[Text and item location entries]
========
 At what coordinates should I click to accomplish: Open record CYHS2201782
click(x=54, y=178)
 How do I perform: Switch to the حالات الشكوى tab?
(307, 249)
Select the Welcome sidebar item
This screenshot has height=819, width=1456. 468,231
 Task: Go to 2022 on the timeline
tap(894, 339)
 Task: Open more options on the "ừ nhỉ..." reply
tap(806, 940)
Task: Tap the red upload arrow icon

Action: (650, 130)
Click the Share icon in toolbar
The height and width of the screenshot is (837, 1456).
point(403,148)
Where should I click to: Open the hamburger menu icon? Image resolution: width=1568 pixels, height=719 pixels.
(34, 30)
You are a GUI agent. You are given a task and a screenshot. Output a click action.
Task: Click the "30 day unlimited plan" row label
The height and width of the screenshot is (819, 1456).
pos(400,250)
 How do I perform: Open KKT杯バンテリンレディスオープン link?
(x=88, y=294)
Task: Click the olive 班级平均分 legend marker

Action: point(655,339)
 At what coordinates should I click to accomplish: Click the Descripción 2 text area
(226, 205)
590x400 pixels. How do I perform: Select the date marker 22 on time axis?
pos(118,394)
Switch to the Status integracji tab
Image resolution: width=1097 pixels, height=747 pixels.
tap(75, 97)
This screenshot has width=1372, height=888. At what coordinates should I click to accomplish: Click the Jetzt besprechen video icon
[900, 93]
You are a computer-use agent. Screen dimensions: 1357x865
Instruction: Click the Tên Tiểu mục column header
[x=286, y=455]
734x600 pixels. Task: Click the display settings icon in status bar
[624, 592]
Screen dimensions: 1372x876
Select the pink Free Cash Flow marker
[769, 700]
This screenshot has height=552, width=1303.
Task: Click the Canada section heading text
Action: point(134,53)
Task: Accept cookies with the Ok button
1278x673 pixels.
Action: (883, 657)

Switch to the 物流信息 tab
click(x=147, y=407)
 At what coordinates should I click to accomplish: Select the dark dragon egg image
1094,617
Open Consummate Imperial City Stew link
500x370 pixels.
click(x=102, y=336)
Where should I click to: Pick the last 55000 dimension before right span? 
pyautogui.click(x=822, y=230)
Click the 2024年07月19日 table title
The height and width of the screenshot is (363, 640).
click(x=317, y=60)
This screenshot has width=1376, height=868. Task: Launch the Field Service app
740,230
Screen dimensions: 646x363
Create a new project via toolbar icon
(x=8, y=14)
========
- **DESCRIPTION OF THE TASK**
Rewrite the rows from the line containing "You are a computer-use" through the end of the rows, replacing "Screen dimensions" with "Display dimensions" and keeping everything else unchanged.

- **WRITTEN RESPONSE**
You are a computer-use agent. Display dimensions: 1357x865
Instruction: Click the Tên Tiểu mục column header
[x=286, y=455]
734x600 pixels. Task: Click the display settings icon in status bar
[624, 592]
Display dimensions: 1372x876
Select the pink Free Cash Flow marker
[769, 700]
This screenshot has height=552, width=1303.
Task: Click the Canada section heading text
Action: point(134,53)
Task: Accept cookies with the Ok button
1278x673 pixels.
Action: (883, 657)

Switch to the 物流信息 tab
click(x=147, y=407)
 At what coordinates should I click to accomplish: Select the dark dragon egg image
1094,617
Open Consummate Imperial City Stew link
500x370 pixels.
click(x=102, y=336)
Where should I click to: Pick the last 55000 dimension before right span? 
pyautogui.click(x=822, y=230)
Click the 2024年07月19日 table title
The height and width of the screenshot is (363, 640).
click(x=317, y=60)
This screenshot has width=1376, height=868. Task: Launch the Field Service app
740,230
Display dimensions: 646x363
Create a new project via toolbar icon
(x=8, y=14)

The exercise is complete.